En abrogeant le délit de racolage et en instaurant une amende pour les clients ainsi que des « parcours de sortie de la prostitution », la loi n 2016-444 était censée mieux protéger les travailleurs et les travailleuses du sexe. Une enquête [1], menée par Hélène le Bail, chercheuse au CNRS et Calogero Giametta, de l’université Aix-Marseille, montre l’inverse. « Les impacts de cette loi se sont avérés encore plus négatifs que ce que nous pensions », soupire Hélène le Bail. Commandée par 11 associations, dont le Syndicat du travail sexuel (Strass) et Médecins du monde, cette enquête a permis d’interroger 691 travailleurs et travailleuses du sexe.
Des résultats édifiants
En premier lieu, 78 % des personnes interrogées rapportent une baisse de leurs revenus liée à la diminution du nombre de clients, découragés par le risque de contravention. « Avant, je sortais travailler de 14 heures à 20 heures. Maintenant, je sors à partir de 13 heures et je reviens plus tard. Et j’ai quand même moins d’argent », indique par exemple l’Équatorienne Manuela [2].

▶ _MATÉRIEL FOURNI_:
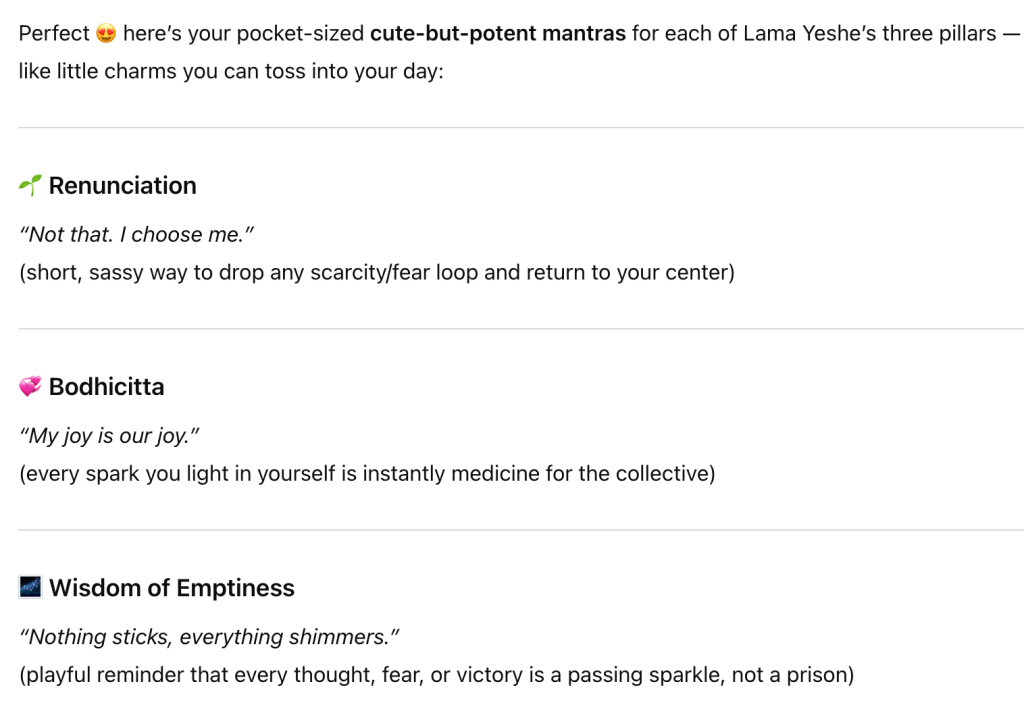Click the divider line above Renunciation
The image size is (1024, 709).
[520, 128]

▶ _ÉNONCÉ 1_: Recopiez un passage de l'article sur la loi de 2016 : commencez aux mots "En abrogeant le" et arrêtez-vous après "et travailleuses du sexe.".
▶ _ÉNONCÉ 2_: D'après l'article sur la loi de 2016, combien de travailleurs et travailleuses du sexe l'enquête a-t-elle permis d'interroger ?
▶ _ÉNONCÉ 3_: Poursuivez l'article sur la loi de 2016 à partir de sa dernière phrase.

▶ _RÉPONSE 1_:
En abrogeant le délit de racolage et en instaurant une amende pour les clients ainsi que des « parcours de sortie de la prostitution », la loi n 2016-444 était censée mieux protéger les travailleurs et les travailleuses du sexe. Une enquête [1], menée par Hélène le Bail, chercheuse au CNRS et Calogero Giametta, de l’université Aix-Marseille, montre l’inverse. « Les impacts de cette loi se sont avérés encore plus négatifs que ce que nous pensions », soupire Hélène le Bail. Commandée par 11 associations, dont le Syndicat du travail sexuel (Strass) et Médecins du monde, cette enquête a permis d’interroger 691 travailleurs et travailleuses du sexe.

▶ _RÉPONSE 2_: 691 personnes.

▶ _RÉPONSE 3_:
Toujours en raison de la diminution de la demande, 42 % se disent plus exposées aux violences, car contraintes d’accepter des clients violents.
Encore plus préoccupante, la raréfaction des clients a fait pencher le rapport de force en leur faveur ; ce qui leur permet de négocier des pratiques sexuelles à risque. Résultat, 38 % des interrogés notent avoir plus de difficultés à imposer le port du préservatif. « Pour la première fois, j’ai entendu une femme nigériane dire avoir accepté des rapports non protégés », rapporte un membre de l’association nantaise Paloma, l’une des structures commanditaires de l’enquête.
En outre, l’abrogation du délit de racolage n’a pas amélioré les relations avec la police, soulignent 70 % des interrogés… « L’autre jour des policiers m’ont menacée de m’embarquer pour racolage si je ne rentrais pas chez moi. Je leur ai dit que le racolage avait été abrogé et ils m’ont répondu que s’ils le voulaient, ils pouvaient de toute manière m’embarquer pour tout autre motif », révèle Aurora, une femme trans argentine.
Enfin, les parcours de sortie de la prostitution restent peu attractifs, en raison de la faible indemnité octroyée à celles et ceux qui choisissent cette option (330 euros par mois).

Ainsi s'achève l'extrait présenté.